Когда опускается тьма, сквозь туман начинают мерцать горящие газовые фонари, а булыжники мостовой блестят, словно начищенные сапоги, отчего Лондон становится похож на сказочный город из «Тысячи и одной ночи». С рассветом волшебство рассеивается, и город вновь возвращается к обыденности – по улицам грохочут экипажи, а люди спешат куда-то по делам.

Однако этот обыденный, дневной Лондон мог показаться куда более страшным и пугающим, чем его ночная ипостась. По крайней мере, так представлялось мне – молодой девушке, перебравшейся сюда весной 1881 года. Я бродила по улицам среди толп незнакомых мне людей, держа в руках саквояж со своим нехитрым скарбом, и поражалась, как же меня сюда занесло. Я была одна-одинешенька, без друзей, и впервые за всю свою двадцатичетырехлетнюю жизнь голодна. Идти мне тоже было некуда.

История моей недолгой жизни банальна и прозаична.
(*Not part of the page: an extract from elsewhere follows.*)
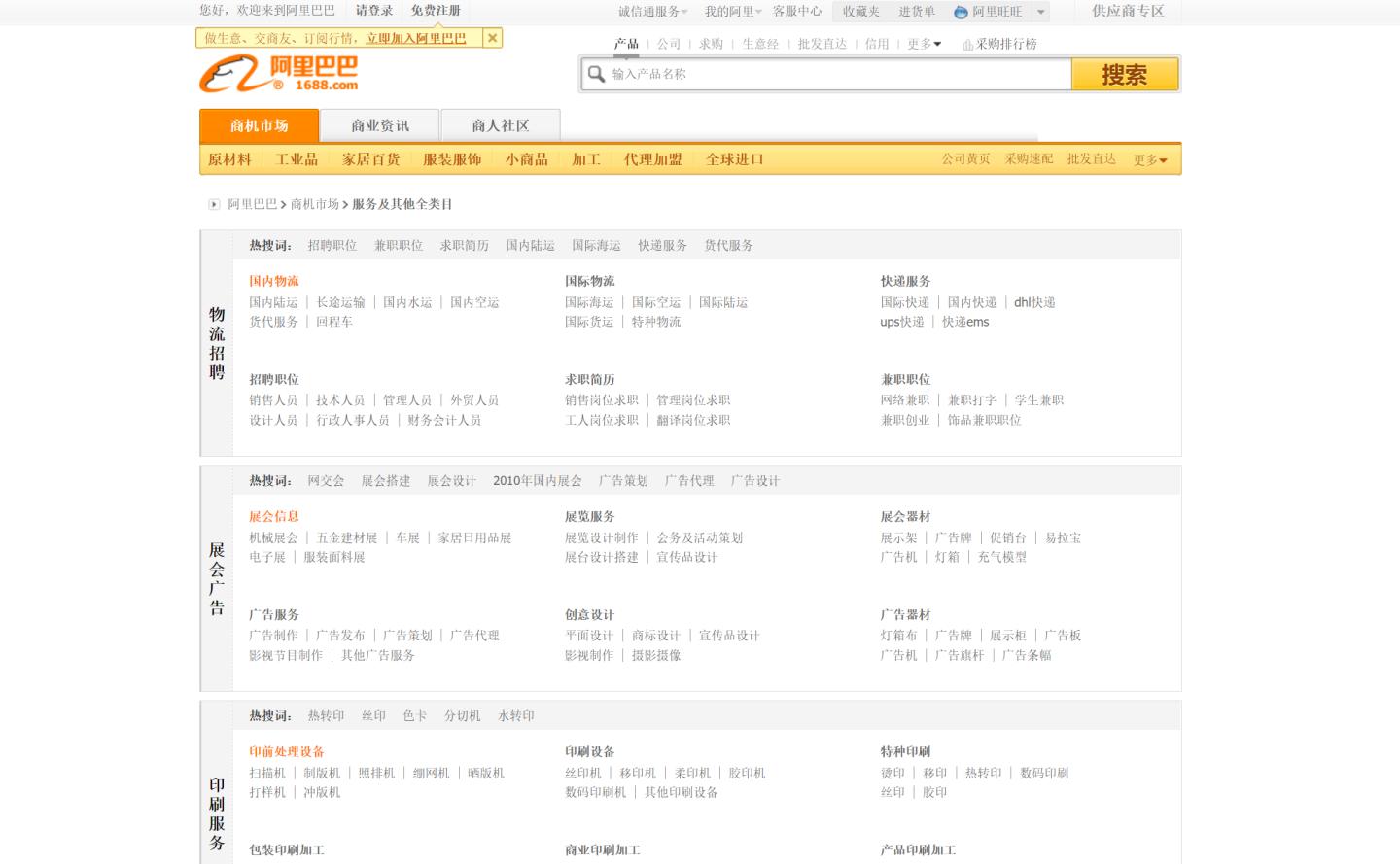
Task: Click the 搜索 search button
Action: 1125,73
Родилась я в Шропшире в семье приходского священника. Других детей в семье не было. Когда мама умерла, мы с отцом остались одни. Жила я в достатке, но мне не хватало человеческого тепла. Потом умер и отец, но родственников, готовых взять меня под свою опеку, не обнаружилось.

Понятное дело, о замужестве не шло и речи. Девушка, страдающая легкой близорукостью и не имеющая ни гроша за душой, могла и не мечтать о приличной партии. Я не знала мужского внимания и сама не проявляла ровным счетом никакого интереса к особам противоположного пола – если не брать в расчет нашего викария, отличавшегося выдающимся голосом и не менее выдающейся лопоухостью. Сильная половина человечества меня игнорировала, и я ей отвечала взаимностью. Впрочем, время от времени я вспоминала викария, которого, кстати сказать, звали Джаспер Хиггенботтом. После очередного приступа чахотки он решил заняться миссионерской деятельностью в одной из теплых стран, куда и отчалил от английских берегов. Быть может, он жив и сейчас и до сих пор спасает души язычников, распевая гимны?
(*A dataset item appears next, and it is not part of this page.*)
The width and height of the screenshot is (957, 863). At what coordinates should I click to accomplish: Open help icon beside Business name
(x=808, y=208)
Что до меня, то вскоре местные прихожане решили, что в моем лице найдут достойную и начитанную воспитательницу для своих детей. Так я стала гувернанткой.

Именно эта работа неизбежно привела меня в Лондон, который как магнит притягивал всех провинциалов. Семья, что наняла меня гувернанткой, перебралась в столицу, этот гигантский мегаполис, сердце огромной Британской империи – державы, в границах которой никогда не заходит солнце.
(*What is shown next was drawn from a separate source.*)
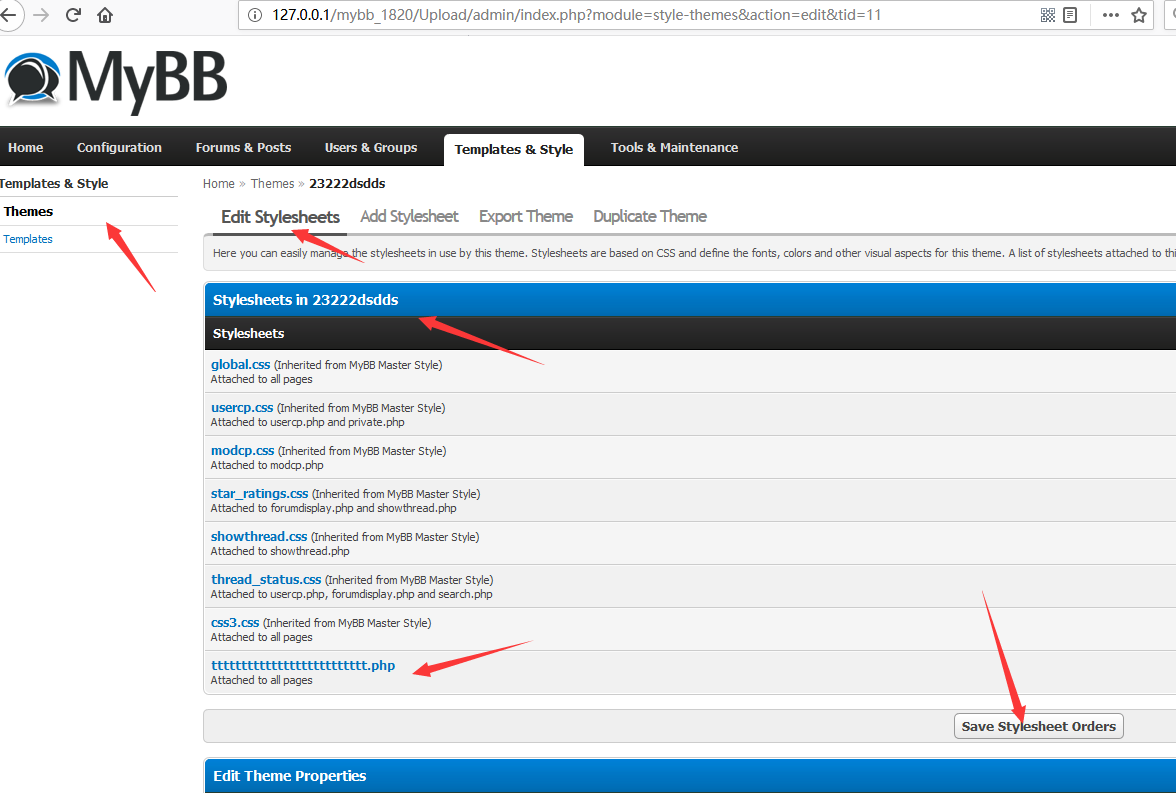Switch to Add Stylesheet tab
Screen dimensions: 1176x793
tap(409, 217)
Потом я поступила на службу в семейство полковника Кодвелла Тёрнпенни, проживавшего на площади Беркли-сквер. Там я занималась воспитанием трех его дочерей, отличавшихся изысканными манерами, а также иногда присматривала за пекинесом, чьи манеры, мягко говоря, изысканными назвать было никак нельзя. Мне жилось вольготно, хорошо и спокойно. О завтрашнем дне я не беспокоилась. Да и с чего бы? Но тут произошел случай, достойный дамского романа и заставивший меня иначе взглянуть на свою жизнь.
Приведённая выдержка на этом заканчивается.